▶ **ACTIVITY**:
Transcribe every record without leaving anything out or changing a word.

▶ **DATA EXTRACT**:
# # # #

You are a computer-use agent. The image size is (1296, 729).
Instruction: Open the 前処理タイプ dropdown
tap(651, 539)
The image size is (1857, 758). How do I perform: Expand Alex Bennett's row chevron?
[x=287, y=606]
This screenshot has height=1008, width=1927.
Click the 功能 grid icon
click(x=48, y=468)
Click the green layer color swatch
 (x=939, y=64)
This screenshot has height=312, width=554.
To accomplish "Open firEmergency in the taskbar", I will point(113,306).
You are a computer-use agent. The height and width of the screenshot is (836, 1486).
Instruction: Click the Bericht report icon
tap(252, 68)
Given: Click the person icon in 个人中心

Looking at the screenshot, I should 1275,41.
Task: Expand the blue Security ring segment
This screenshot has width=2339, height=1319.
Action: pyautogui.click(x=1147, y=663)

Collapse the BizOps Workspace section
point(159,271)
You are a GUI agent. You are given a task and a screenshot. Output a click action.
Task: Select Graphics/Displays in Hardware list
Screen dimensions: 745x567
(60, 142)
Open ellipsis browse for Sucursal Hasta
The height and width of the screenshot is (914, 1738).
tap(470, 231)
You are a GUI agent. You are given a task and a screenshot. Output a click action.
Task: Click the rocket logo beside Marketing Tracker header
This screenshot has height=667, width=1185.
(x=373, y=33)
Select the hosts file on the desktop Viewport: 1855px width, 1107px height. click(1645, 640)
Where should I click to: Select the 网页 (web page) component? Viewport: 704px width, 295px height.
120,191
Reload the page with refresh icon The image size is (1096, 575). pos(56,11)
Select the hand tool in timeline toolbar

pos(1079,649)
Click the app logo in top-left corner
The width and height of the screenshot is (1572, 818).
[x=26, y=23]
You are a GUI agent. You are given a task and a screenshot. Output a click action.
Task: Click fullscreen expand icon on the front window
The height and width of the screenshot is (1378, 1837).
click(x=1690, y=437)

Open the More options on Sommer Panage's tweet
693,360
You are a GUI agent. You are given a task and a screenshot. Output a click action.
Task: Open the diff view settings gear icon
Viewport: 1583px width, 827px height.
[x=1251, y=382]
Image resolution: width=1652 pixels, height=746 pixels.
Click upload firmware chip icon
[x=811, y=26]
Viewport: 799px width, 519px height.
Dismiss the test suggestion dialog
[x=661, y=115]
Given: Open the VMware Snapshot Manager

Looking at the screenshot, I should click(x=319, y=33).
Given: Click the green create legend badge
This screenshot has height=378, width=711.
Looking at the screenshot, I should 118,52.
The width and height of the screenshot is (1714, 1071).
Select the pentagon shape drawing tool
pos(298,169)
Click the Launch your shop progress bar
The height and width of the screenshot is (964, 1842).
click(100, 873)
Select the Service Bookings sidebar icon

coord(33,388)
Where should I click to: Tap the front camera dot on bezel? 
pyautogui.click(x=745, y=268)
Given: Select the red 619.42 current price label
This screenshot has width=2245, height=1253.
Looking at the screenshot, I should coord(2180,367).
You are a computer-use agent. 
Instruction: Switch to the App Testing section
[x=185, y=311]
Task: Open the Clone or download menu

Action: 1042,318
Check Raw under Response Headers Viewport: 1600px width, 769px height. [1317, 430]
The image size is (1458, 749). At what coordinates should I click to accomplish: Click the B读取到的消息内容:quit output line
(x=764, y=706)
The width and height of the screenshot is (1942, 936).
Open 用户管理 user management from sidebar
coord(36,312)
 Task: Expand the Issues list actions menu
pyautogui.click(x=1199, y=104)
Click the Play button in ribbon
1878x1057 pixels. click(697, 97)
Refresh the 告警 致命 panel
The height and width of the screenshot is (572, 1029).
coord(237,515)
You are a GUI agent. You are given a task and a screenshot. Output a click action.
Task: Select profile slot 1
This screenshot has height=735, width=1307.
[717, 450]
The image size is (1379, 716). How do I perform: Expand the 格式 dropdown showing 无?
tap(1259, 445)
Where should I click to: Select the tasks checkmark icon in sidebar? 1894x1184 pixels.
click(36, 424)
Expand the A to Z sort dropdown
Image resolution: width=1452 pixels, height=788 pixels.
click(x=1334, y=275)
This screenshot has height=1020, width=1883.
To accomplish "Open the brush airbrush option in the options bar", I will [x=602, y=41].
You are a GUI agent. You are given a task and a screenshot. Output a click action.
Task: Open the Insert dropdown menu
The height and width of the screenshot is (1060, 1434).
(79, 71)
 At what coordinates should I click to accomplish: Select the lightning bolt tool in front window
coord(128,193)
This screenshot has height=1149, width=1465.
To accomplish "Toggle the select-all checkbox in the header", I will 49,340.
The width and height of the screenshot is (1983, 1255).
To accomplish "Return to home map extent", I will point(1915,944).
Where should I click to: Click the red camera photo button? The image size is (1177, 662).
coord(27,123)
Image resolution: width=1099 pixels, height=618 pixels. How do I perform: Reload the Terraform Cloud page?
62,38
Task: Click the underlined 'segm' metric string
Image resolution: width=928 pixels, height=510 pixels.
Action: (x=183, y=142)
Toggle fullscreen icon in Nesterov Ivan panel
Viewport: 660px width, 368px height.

# # # #

▶ **OUTPUT FOR THIS TASK**:
You are a computer-use agent. The image size is (1296, 729).
Instruction: Open the 前処理タイプ dropdown
tap(651, 539)
The image size is (1857, 758). How do I perform: Expand Alex Bennett's row chevron?
[x=287, y=606]
This screenshot has height=1008, width=1927.
Click the 功能 grid icon
click(x=48, y=468)
Click the green layer color swatch
 (x=939, y=64)
This screenshot has height=312, width=554.
To accomplish "Open firEmergency in the taskbar", I will point(113,306).
You are a computer-use agent. The height and width of the screenshot is (836, 1486).
Instruction: Click the Bericht report icon
tap(252, 68)
Given: Click the person icon in 个人中心

Looking at the screenshot, I should 1275,41.
Task: Expand the blue Security ring segment
This screenshot has width=2339, height=1319.
Action: pyautogui.click(x=1147, y=663)

Collapse the BizOps Workspace section
point(159,271)
You are a GUI agent. You are given a task and a screenshot. Output a click action.
Task: Select Graphics/Displays in Hardware list
Screen dimensions: 745x567
(60, 142)
Open ellipsis browse for Sucursal Hasta
The height and width of the screenshot is (914, 1738).
tap(470, 231)
You are a GUI agent. You are given a task and a screenshot. Output a click action.
Task: Click the rocket logo beside Marketing Tracker header
This screenshot has height=667, width=1185.
(x=373, y=33)
Select the hosts file on the desktop Viewport: 1855px width, 1107px height. click(1645, 640)
Where should I click to: Select the 网页 (web page) component? Viewport: 704px width, 295px height.
120,191
Reload the page with refresh icon The image size is (1096, 575). pos(56,11)
Select the hand tool in timeline toolbar

pos(1079,649)
Click the app logo in top-left corner
The width and height of the screenshot is (1572, 818).
[x=26, y=23]
You are a GUI agent. You are given a task and a screenshot. Output a click action.
Task: Click fullscreen expand icon on the front window
The height and width of the screenshot is (1378, 1837).
click(x=1690, y=437)

Open the More options on Sommer Panage's tweet
693,360
You are a GUI agent. You are given a task and a screenshot. Output a click action.
Task: Open the diff view settings gear icon
Viewport: 1583px width, 827px height.
[x=1251, y=382]
Image resolution: width=1652 pixels, height=746 pixels.
Click upload firmware chip icon
[x=811, y=26]
Viewport: 799px width, 519px height.
Dismiss the test suggestion dialog
[x=661, y=115]
Given: Open the VMware Snapshot Manager

Looking at the screenshot, I should click(x=319, y=33).
Given: Click the green create legend badge
This screenshot has height=378, width=711.
Looking at the screenshot, I should 118,52.
The width and height of the screenshot is (1714, 1071).
Select the pentagon shape drawing tool
pos(298,169)
Click the Launch your shop progress bar
The height and width of the screenshot is (964, 1842).
click(100, 873)
Select the Service Bookings sidebar icon

coord(33,388)
Where should I click to: Tap the front camera dot on bezel? 
pyautogui.click(x=745, y=268)
Given: Select the red 619.42 current price label
This screenshot has width=2245, height=1253.
Looking at the screenshot, I should coord(2180,367).
You are a computer-use agent. 
Instruction: Switch to the App Testing section
[x=185, y=311]
Task: Open the Clone or download menu

Action: 1042,318
Check Raw under Response Headers Viewport: 1600px width, 769px height. [1317, 430]
The image size is (1458, 749). At what coordinates should I click to accomplish: Click the B读取到的消息内容:quit output line
(x=764, y=706)
The width and height of the screenshot is (1942, 936).
Open 用户管理 user management from sidebar
coord(36,312)
 Task: Expand the Issues list actions menu
pyautogui.click(x=1199, y=104)
Click the Play button in ribbon
1878x1057 pixels. click(697, 97)
Refresh the 告警 致命 panel
The height and width of the screenshot is (572, 1029).
coord(237,515)
You are a GUI agent. You are given a task and a screenshot. Output a click action.
Task: Select profile slot 1
This screenshot has height=735, width=1307.
[717, 450]
The image size is (1379, 716). How do I perform: Expand the 格式 dropdown showing 无?
tap(1259, 445)
Where should I click to: Select the tasks checkmark icon in sidebar? 1894x1184 pixels.
click(36, 424)
Expand the A to Z sort dropdown
Image resolution: width=1452 pixels, height=788 pixels.
click(x=1334, y=275)
This screenshot has height=1020, width=1883.
To accomplish "Open the brush airbrush option in the options bar", I will [x=602, y=41].
You are a GUI agent. You are given a task and a screenshot. Output a click action.
Task: Open the Insert dropdown menu
The height and width of the screenshot is (1060, 1434).
(79, 71)
 At what coordinates should I click to accomplish: Select the lightning bolt tool in front window
coord(128,193)
This screenshot has height=1149, width=1465.
To accomplish "Toggle the select-all checkbox in the header", I will 49,340.
The width and height of the screenshot is (1983, 1255).
To accomplish "Return to home map extent", I will point(1915,944).
Where should I click to: Click the red camera photo button? The image size is (1177, 662).
coord(27,123)
Image resolution: width=1099 pixels, height=618 pixels. How do I perform: Reload the Terraform Cloud page?
62,38
Task: Click the underlined 'segm' metric string
Image resolution: width=928 pixels, height=510 pixels.
Action: (x=183, y=142)
Toggle fullscreen icon in Nesterov Ivan panel
Viewport: 660px width, 368px height.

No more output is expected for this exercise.